Aim: Reproduce every one of the records below word for word, keeping each line as it is.

[Rows from a dataset]
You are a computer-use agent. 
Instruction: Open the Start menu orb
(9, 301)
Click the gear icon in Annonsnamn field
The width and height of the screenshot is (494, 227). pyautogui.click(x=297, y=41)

Result of the task:
You are a computer-use agent. 
Instruction: Open the Start menu orb
(9, 301)
Click the gear icon in Annonsnamn field
The width and height of the screenshot is (494, 227). pyautogui.click(x=297, y=41)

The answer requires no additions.